Is it wrong to serve God with your own self-interest in view? Many Christians believe that this is the case. They suppose that serving God for personal gain supplants serving Him for His glory — indeed, that serving God for any motive besides the glory of God alone is carnality.
I passionately disagree with this teaching. Far from condemning self-interest, the Bible everywhere encourages it — as we shall shortly see from numerous Bible passages. What it does forbid is rebellious self-interest (what theologians call self-will). Self-will is seeking our own self-interest at the expense of the revealed will of God. In other words, pursuing things that we cannot pursue without disobeying the revealed will of God.
Failure to distinguish between legitimate self-interest and sinful self-interest is closely related to the error of confusing human nature and sin nature — both place things that are not sin in the category of sin.
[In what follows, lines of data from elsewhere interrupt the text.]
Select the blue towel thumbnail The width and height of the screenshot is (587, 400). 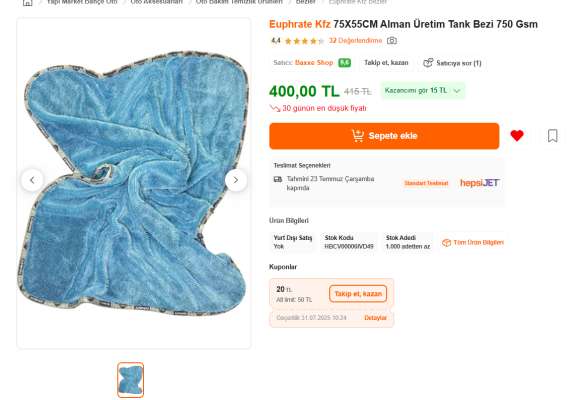130,380
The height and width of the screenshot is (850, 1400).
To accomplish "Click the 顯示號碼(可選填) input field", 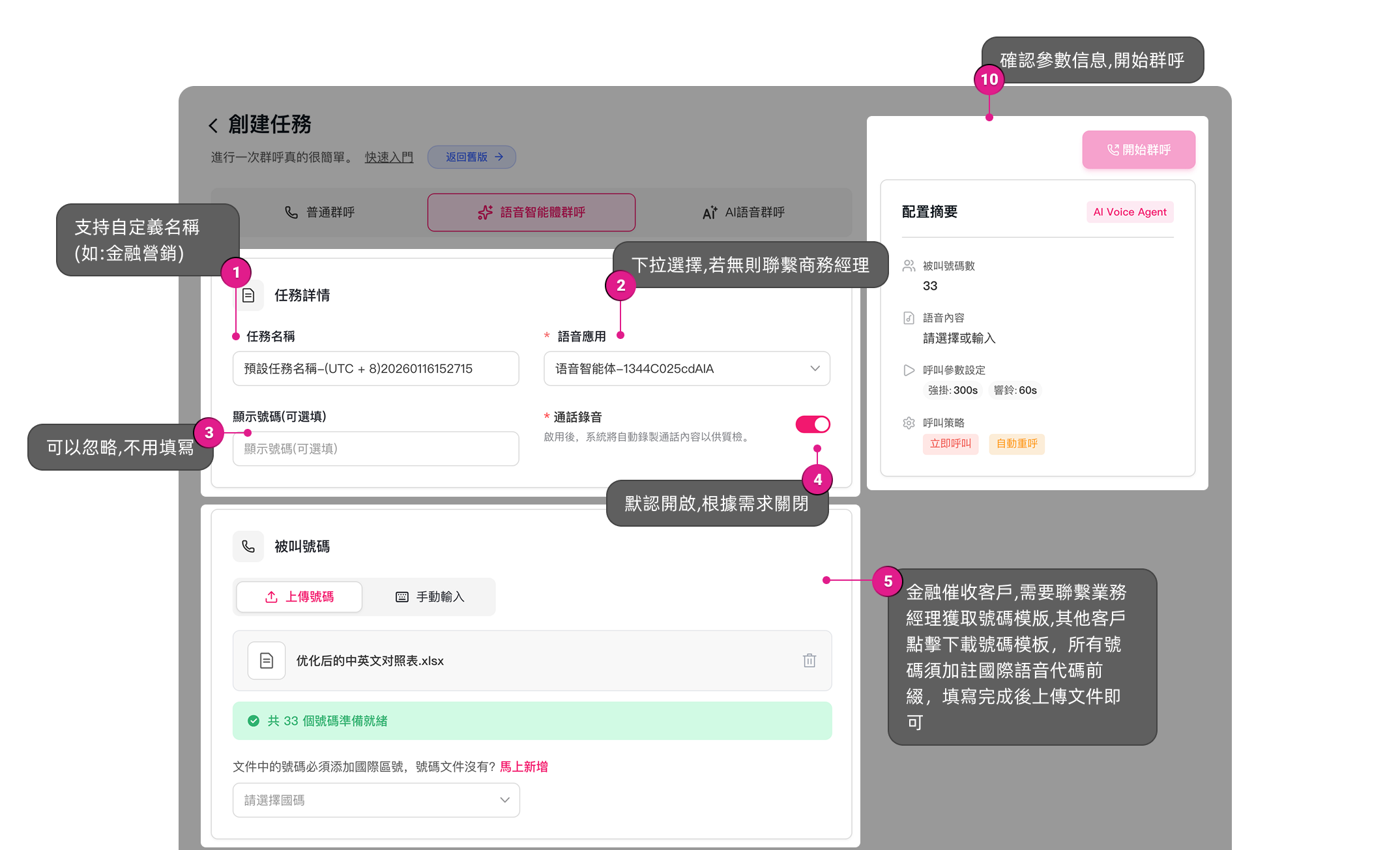I will (x=376, y=449).
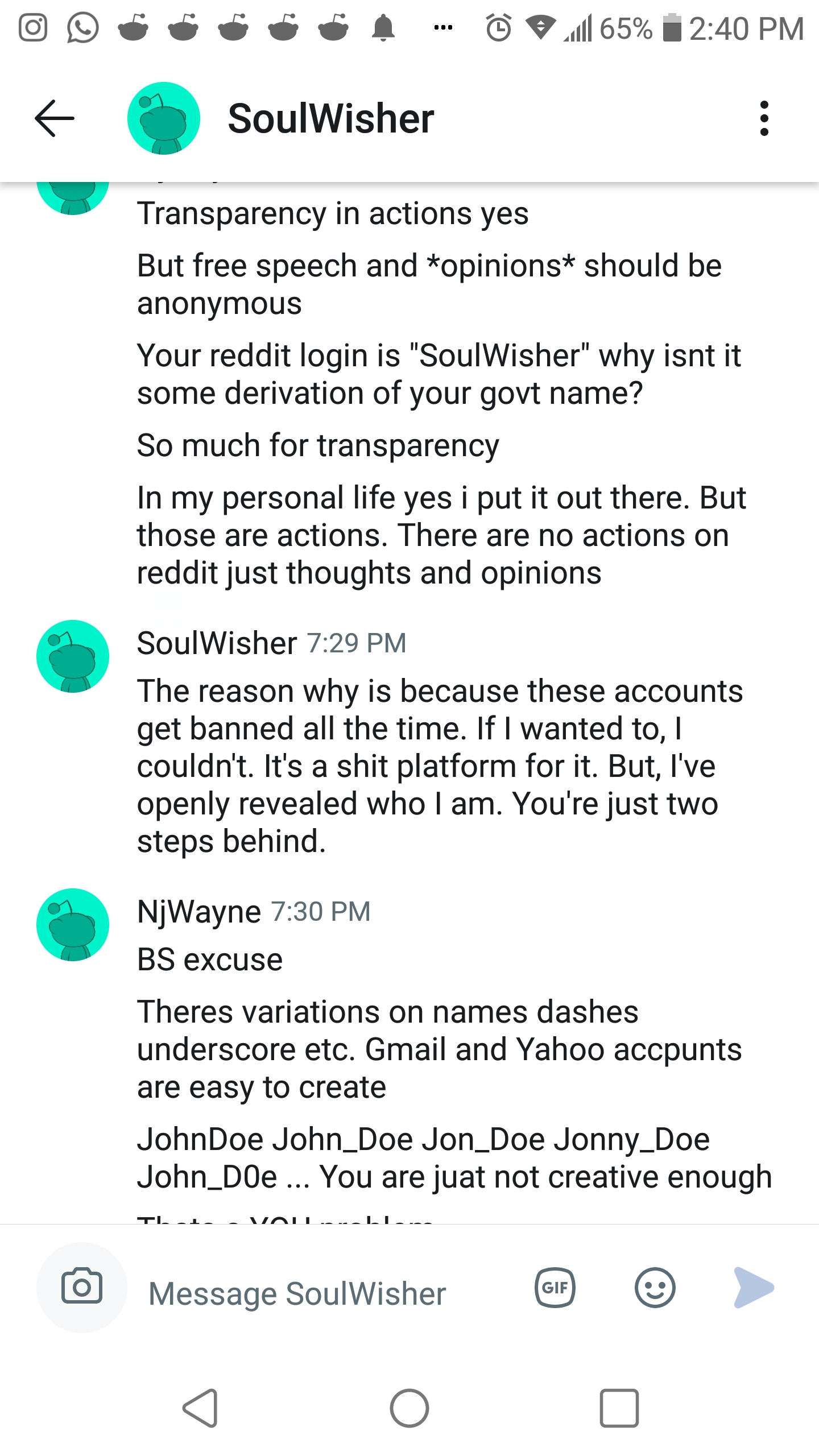Tap NjWayne's avatar beside the 7:30 PM message
This screenshot has width=819, height=1456.
coord(73,925)
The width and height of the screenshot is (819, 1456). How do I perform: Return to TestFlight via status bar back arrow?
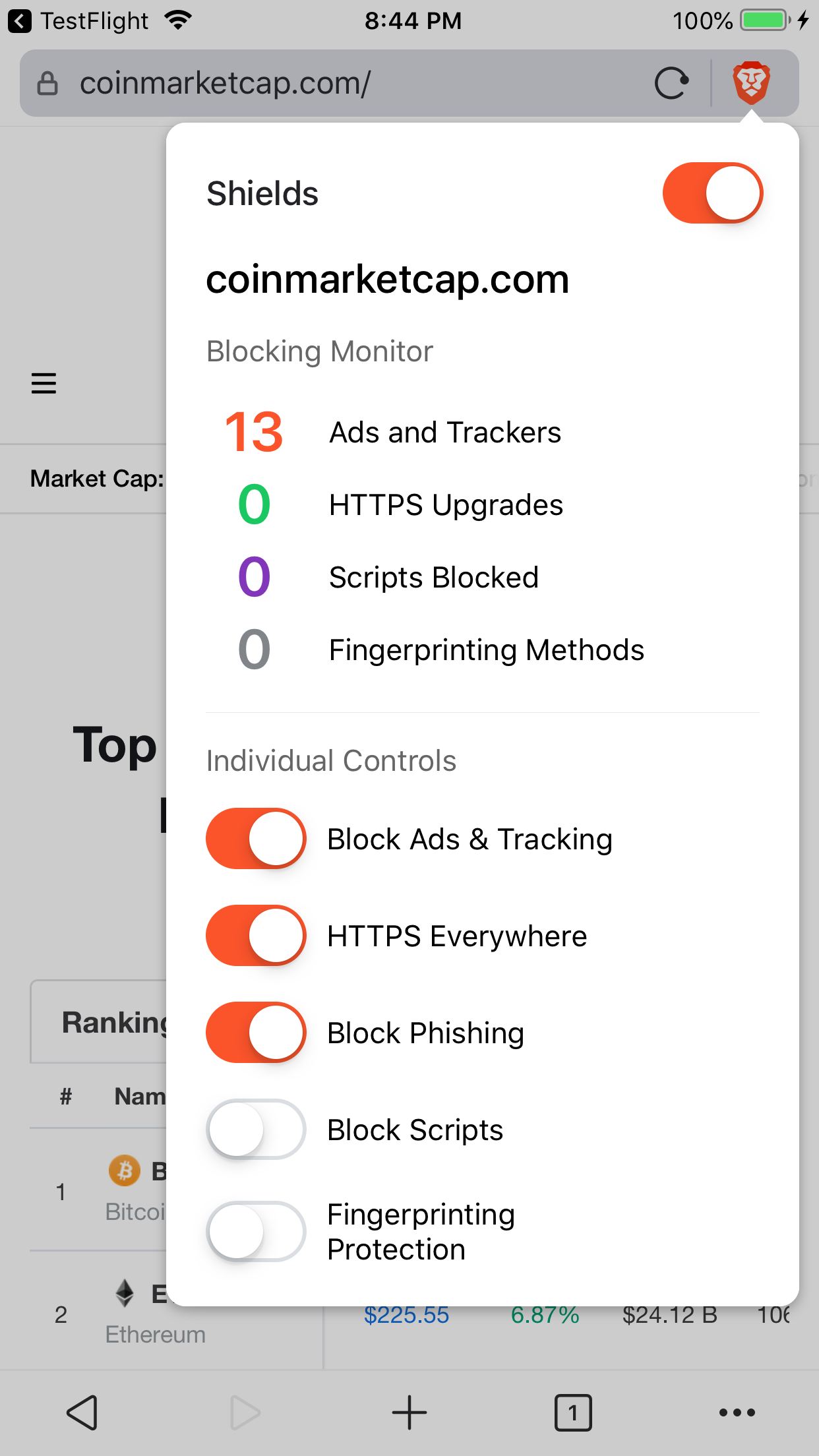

And both of these mistakes have significant consequences. Both undermine the goodness of God by adding gnostic concepts to the faith.
The largest class of passages which encourage self-interest — some outright commanding it — are gospel passages in the New Testament. And the most common motive that God employs to persuade men to follow Jesus is the opportunity to obtain eternal life (Matt. 19:29, John 3:16, John 3:36, John 4:14, John 6:27, John 6:40, John 10:28, John 12:25, Rom. 2:5-7, Acts 13:48, Gal. 6:8, Tit. 1:2, 1 Tim 1:16, 1 John 5:11, etc.)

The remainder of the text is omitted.